Correct way to handle conditional styling in React

I'm doing some React right now and I was wondering if there is a "correct" way to do conditional styling. In the tutorial they use

style={{
  textDecoration: completed ? 'line-through' : 'none'
}}

I prefer not to use inline styling so I want to instead use a class to control conditional styling. How would one approach this in the React way of thinking? Or should I just use this inline styling way?

Upvotes: 237

Views: 436681

Answers (17)

Kolade Chris
Kolade Chris

Reputation: 195

This is one way I got it done in a small React Bootstrap project:

<Badge bg={`${todo.completed === true ? 'success' : 'danger'}`}>
  {todo.completed === true ? 'Completed' : 'Not Completed'}
</Badge>

Of course success and danger can be any color since they're bootstrap colors.

Upvotes: 0

CbeDroid1614
CbeDroid1614

Reputation: 111

If you do not want to overwrite the original style, you can use empty styling with {}.

For instance, assigning a background-color, when you need to keep the initial color if the condition is not met.

style={ onError ? {backgroundColor: 'red'} : {} }
// Will not overwrite the background color if the error does not occur.

style={ completed ? {textDecoration: 'line-through'} : {} }

Upvotes: 7

Ronak Solanki
Ronak Solanki

Reputation: 111

Sorted way to apply inline styling on some condition.

style={areFieldsDisabled ? {opacity: 0.5} : '' }

Upvotes: 5

Bhavesh Sharma
Bhavesh Sharma

Reputation: 161

Change Inline CSS Conditionally Based on Component State.

This is also the Correct way to handle conditional styling in React.

condition ? expressionIfTrue : expressionIfFalse;

example =>

{this.state.input.length > 15 ? inputStyle={border: '3px solid red'}: inputStyle }

This code means that if the character is more than 15 entered in the input field, then our input field's border will be red and the length of the border will be 3px.

Upvotes: 0

Denis S Dujota
Denis S Dujota

Reputation: 611

I came across this question while trying to answer the same question. McCrohan's approach with the classes array & join is solid.

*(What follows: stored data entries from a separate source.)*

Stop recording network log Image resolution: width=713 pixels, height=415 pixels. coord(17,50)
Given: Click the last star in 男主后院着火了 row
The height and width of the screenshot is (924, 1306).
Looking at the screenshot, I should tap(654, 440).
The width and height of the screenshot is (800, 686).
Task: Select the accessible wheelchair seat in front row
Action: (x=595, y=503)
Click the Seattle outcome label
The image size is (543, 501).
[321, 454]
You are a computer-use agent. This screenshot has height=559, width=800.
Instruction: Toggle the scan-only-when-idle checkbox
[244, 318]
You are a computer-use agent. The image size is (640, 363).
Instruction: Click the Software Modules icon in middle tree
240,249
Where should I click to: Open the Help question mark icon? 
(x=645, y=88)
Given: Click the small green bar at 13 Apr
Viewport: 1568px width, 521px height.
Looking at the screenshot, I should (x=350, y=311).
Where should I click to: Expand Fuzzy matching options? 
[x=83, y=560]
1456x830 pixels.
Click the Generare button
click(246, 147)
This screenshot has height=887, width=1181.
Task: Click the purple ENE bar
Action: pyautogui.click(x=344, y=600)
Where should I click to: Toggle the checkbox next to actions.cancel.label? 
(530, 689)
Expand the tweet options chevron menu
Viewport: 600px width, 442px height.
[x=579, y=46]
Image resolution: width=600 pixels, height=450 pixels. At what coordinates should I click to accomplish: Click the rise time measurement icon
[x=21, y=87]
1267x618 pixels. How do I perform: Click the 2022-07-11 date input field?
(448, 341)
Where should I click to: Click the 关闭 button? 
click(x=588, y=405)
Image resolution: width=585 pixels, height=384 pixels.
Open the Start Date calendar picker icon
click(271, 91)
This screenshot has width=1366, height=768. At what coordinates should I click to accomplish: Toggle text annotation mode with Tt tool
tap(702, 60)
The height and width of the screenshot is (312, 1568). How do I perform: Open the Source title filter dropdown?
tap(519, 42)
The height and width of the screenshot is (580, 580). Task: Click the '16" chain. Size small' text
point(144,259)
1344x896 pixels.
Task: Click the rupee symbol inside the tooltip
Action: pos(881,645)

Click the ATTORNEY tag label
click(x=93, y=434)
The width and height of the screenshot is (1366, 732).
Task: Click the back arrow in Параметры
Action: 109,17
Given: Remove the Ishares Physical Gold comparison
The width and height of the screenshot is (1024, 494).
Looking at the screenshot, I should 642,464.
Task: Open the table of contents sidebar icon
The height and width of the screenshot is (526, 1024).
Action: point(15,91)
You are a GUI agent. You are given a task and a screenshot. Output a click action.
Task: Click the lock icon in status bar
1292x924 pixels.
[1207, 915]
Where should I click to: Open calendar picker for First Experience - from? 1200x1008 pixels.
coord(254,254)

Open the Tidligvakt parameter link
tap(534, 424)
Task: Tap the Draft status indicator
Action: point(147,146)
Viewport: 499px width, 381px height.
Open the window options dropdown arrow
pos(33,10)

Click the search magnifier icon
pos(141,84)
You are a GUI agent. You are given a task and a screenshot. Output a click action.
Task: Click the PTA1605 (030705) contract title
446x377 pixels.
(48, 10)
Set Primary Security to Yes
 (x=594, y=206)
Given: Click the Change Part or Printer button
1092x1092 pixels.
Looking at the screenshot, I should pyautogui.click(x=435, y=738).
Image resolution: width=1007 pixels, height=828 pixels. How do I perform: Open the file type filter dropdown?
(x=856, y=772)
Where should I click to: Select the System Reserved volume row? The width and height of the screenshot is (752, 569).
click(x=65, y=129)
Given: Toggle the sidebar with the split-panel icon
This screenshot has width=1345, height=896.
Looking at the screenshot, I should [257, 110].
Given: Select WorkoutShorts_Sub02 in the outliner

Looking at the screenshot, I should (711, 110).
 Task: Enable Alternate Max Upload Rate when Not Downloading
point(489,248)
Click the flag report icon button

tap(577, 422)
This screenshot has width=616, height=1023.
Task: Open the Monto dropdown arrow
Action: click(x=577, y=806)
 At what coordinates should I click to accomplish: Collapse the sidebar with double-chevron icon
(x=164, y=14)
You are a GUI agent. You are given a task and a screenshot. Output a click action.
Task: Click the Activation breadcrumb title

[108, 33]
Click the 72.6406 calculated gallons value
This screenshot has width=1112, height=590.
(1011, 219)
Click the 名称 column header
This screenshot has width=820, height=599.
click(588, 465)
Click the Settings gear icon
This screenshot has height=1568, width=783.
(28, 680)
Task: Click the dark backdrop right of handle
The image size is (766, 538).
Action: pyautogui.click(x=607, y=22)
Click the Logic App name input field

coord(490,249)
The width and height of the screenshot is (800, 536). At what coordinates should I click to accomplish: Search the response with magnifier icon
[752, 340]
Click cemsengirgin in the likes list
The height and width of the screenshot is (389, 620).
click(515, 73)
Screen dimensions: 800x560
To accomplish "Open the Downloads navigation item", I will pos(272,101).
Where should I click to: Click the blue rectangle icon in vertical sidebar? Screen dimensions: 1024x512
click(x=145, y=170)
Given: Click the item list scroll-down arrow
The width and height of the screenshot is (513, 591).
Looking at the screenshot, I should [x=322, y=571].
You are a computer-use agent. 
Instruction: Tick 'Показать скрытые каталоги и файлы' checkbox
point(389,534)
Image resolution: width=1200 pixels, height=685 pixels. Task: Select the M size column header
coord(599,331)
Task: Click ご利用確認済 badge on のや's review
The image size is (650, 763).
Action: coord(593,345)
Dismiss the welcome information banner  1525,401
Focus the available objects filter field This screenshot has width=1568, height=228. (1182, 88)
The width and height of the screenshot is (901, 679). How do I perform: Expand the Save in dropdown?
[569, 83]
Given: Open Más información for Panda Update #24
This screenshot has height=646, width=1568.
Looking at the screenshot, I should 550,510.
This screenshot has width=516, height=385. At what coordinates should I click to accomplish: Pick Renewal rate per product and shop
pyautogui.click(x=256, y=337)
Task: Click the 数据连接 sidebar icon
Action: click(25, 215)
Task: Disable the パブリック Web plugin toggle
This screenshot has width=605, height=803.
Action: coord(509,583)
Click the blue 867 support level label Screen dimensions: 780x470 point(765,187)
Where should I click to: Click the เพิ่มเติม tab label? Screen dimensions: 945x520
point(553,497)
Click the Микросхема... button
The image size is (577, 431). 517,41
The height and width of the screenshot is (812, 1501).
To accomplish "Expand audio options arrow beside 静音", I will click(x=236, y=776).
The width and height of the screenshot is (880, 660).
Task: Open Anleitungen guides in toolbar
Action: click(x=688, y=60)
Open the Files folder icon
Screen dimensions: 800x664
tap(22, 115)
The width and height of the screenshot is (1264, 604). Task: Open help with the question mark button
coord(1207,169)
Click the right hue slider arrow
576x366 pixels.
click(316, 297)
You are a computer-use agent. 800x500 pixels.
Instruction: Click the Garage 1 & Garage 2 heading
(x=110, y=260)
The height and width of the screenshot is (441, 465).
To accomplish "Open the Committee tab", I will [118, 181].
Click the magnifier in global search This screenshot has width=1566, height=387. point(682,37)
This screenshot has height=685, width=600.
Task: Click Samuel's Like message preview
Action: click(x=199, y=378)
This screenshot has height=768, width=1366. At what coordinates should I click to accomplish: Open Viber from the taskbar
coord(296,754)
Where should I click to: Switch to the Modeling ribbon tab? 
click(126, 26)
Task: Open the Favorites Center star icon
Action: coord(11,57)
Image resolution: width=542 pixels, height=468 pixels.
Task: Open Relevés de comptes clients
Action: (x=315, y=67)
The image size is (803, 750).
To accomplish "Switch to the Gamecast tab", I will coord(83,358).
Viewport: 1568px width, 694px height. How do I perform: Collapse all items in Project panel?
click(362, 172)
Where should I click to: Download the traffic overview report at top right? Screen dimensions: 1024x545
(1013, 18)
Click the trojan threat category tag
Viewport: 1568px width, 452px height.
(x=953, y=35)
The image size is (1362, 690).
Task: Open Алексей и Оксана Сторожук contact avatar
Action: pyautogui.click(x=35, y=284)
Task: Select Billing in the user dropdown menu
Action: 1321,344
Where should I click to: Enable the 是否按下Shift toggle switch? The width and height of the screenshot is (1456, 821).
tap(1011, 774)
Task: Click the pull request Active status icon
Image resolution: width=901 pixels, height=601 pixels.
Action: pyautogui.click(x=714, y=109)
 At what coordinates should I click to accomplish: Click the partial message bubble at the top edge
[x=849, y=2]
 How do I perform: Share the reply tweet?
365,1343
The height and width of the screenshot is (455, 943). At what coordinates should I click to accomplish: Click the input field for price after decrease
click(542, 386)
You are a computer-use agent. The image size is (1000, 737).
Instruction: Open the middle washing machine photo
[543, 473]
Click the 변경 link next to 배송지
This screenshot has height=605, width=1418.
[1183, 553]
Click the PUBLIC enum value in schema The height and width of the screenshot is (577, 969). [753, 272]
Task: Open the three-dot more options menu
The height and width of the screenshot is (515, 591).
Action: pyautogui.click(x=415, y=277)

Through my experience, I have been working with a lot of legacy ruby code that is being converted to React and as we build the component(s) up I find myself reaching out for both existing css classes and inline styles.

example snippet inside a component:

// if failed, progress bar is red, otherwise green 
<div
    className={`progress-bar ${failed ? 'failed' : ''}`}
    style={{ width: this.getPercentage() }} 
/>

Again, I find myself reaching out to legacy css code, "packaging" it with the component and moving on.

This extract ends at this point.